IPS-Inter Press Service Deutschland GmbH
IPS-Tagesdienst vom 14. Juli 2015

Finanzen: Geber halten nicht, was sie versprechen

von Thalif Deen



Bild: © Priyanka Borpujari/IPS

Dieser Junge ist eines von hunderten Kindern, deren Schulbildung aufgrund eines Gewaltausbruchs in Indien unterbrochen wurde
Bild: © Priyanka Borpujari/IPS

NEW YORK (IPS) - Die Finanzierungszusagen der internationalen Geber sind mit Vorsicht zu genießen. Denn oft genug kommt es vor, dass die Millionen US-Dollar, die sie Ländern für den Wiederaufbau im Anschluss an Konflikte oder Katastrophen in Aussicht gestellt hatten, zu spät, gar nicht oder nur teilweise ankommen.

Unter der Nichteinhaltung der gegebenen Versprechen leiden vor allem die zivilen Opfer. Dazu gehören auch die Frauen und Kinder in militärischen Hotspots wie dem Gazastreifen, dem Libanon, Syrien und seit kurzem dem Jemen. Ebenso betroffen sind die Menschen in den von Erdbeben heimgesuchten Ländern wie Haiti und Nepal sowie in den drei westafrikanischen Staaten, die von der Ebola-Epidemie heimgesucht wurden.

Auf einer internationalen Konferenz in New York in der zweiten Juliwoche waren Guinea, Liberia und Sierra Leone für die Überwindung der durch Ebola verursachten Schäden mehr als 3,2 Milliarden Dollar an humanitärer Hilfe zugesagt worden. Für Experten stellt sich nun die Frage, wie viel der versprochenen Hilfe tatsächlich fließen wird.

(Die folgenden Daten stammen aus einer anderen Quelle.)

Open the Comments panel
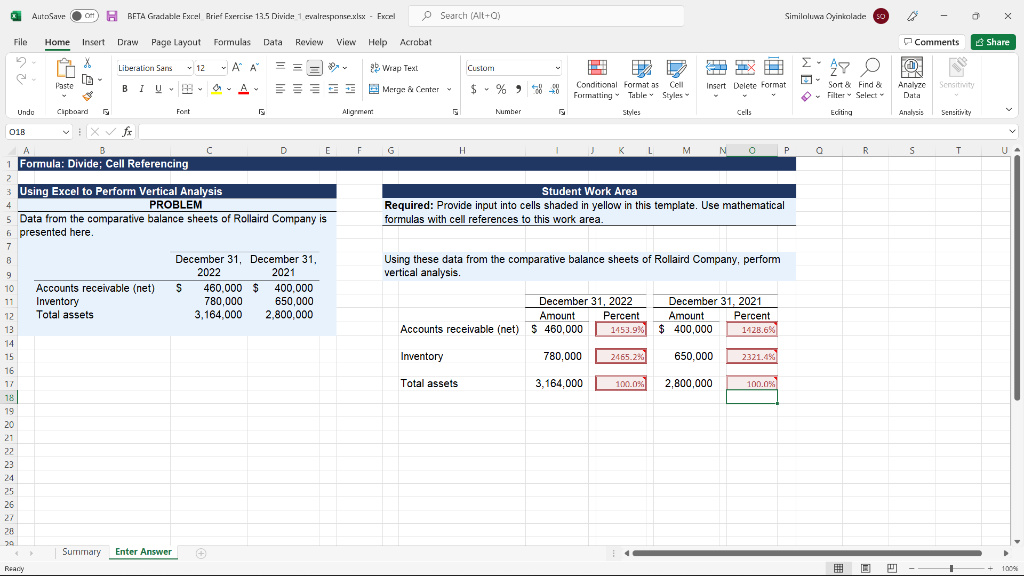 pyautogui.click(x=934, y=42)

Matthew Russell Lee, investigativer Journalist bei 'Inner City Press' (ICP), erkundigte sich diesbezüglich bei Helen Clark, der Administratorin des UN-Entwicklungsprogramms (UNDP). Welche Schritte würden unternommen, um sicherzustellen, dass die Versprechen tatsächlich eingehalten würden, fragte er. Wie Lee berichtete, ist ihm mitgeteilt worden, dass das UNDP bei den entsprechenden Gebern nachhaken werde. "Doch wäre man bereit, die Nichtzahler öffentlich zu machen?", fragte er in einem Blogeintrag.


Überprüfbarkeit einfordern

Lee betonte gegenüber IPS, dass es das UNDP trotz der in Haiti, im Libanon, im Gazastreifen und im Jemen gemachten negativen Erfahrungen an Mechanismen zur Verifizierung der tatsächlich von den Gebern gezahlten Mittel missen lasse. Seiner Meinung nach sollte das UN-System, wenn es Zusagen von Gebern veröffentliche, nachforschen, ob die Gelder tatsächlich gezahlt würden.

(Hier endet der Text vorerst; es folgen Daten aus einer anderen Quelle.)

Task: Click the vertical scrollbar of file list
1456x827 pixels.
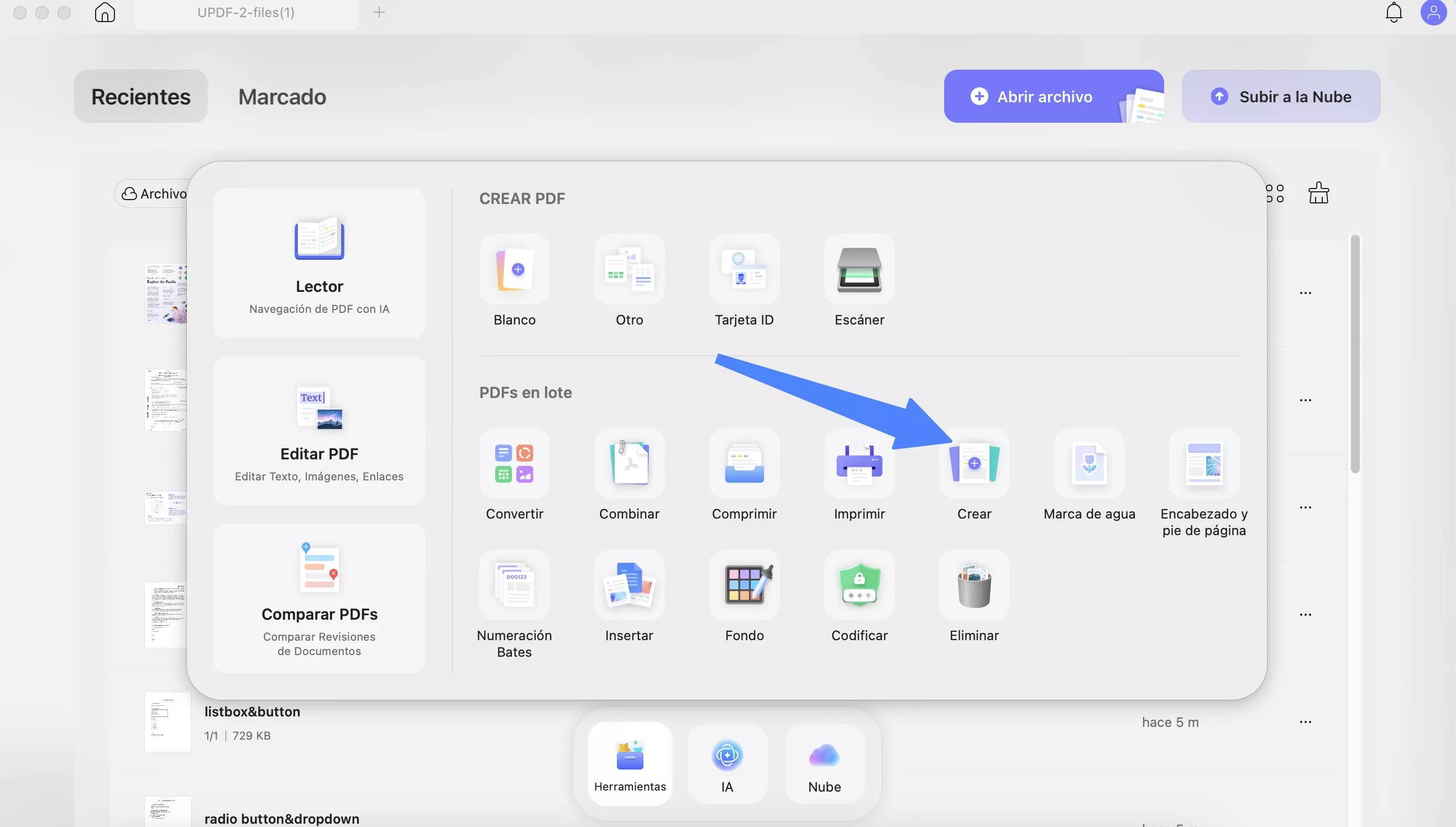Action: (1355, 352)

Was den Jemen angeht, zeigte sich Lee befremdet über das überschwängliche Lob, das Saudi-Arabien für die Zusage erhalten habe, dem Jemen humanitäre Hilfe in Höhe von 274 Millionen Dollar bereitzustellen, ohne dass bislang auch nur ein Teilbetrag ausgezahlt worden sei. Mit der Hilfszusage hatten die Saudis auf Kritik reagiert, mit ihren wahllos durchgeführten Bombenangriffen zivile Ziele getroffen und damit gegen internationales Völkerrecht verstoßen zu haben.

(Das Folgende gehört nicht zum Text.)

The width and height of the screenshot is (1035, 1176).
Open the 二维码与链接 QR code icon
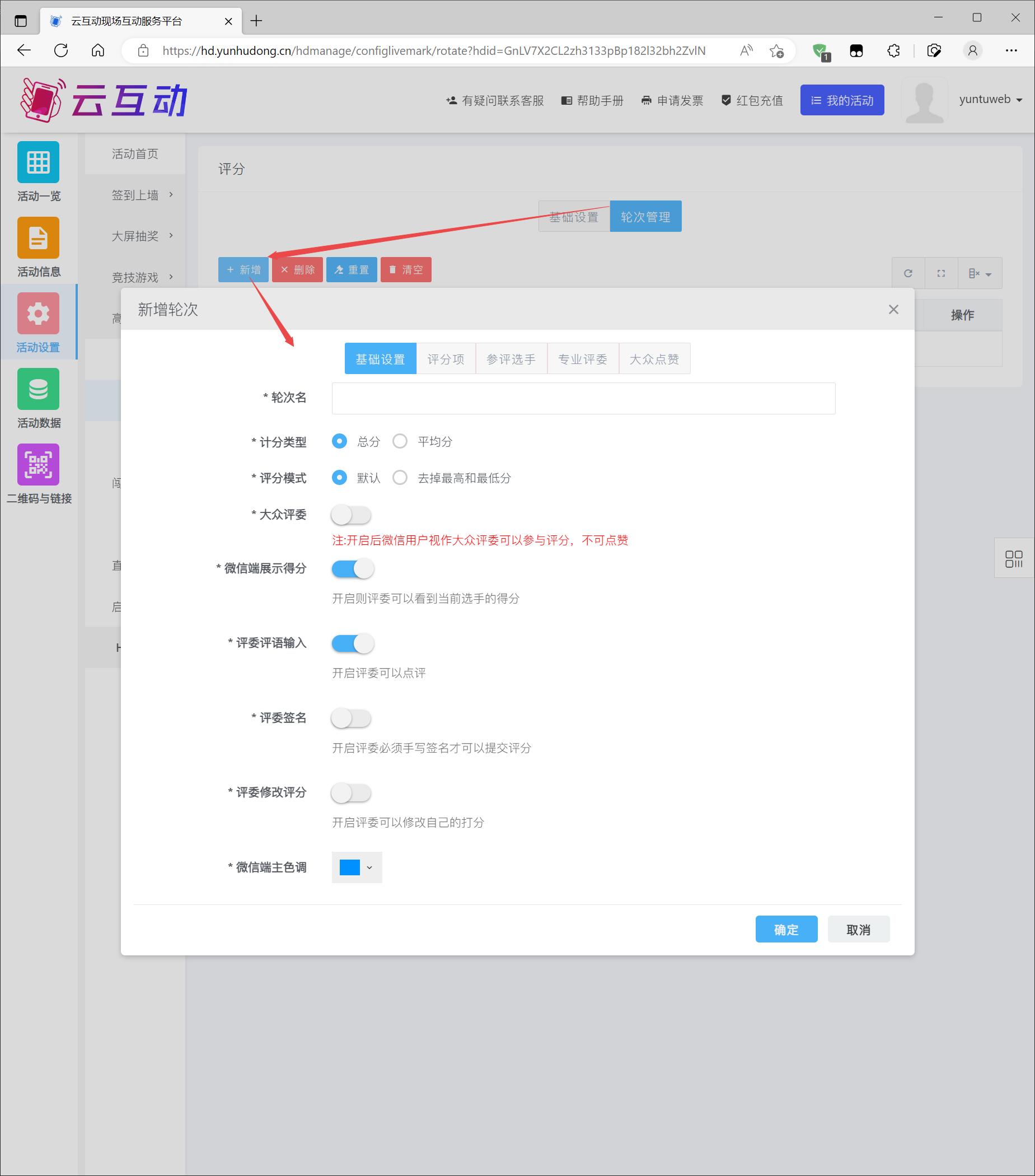coord(38,464)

Gregory Adams, Leiter der Abteilung für die Wirksamkeit von Hilfsgeldern bei 'Oxfam International', erklärte gegenüber IPS, dass sich Oxfam im Vorfeld der Ebola-Konferenz mit drei vergangenen Krisen befasst habe, um zu sehen, welche Geber ihre Zusagen eingehalten hätten.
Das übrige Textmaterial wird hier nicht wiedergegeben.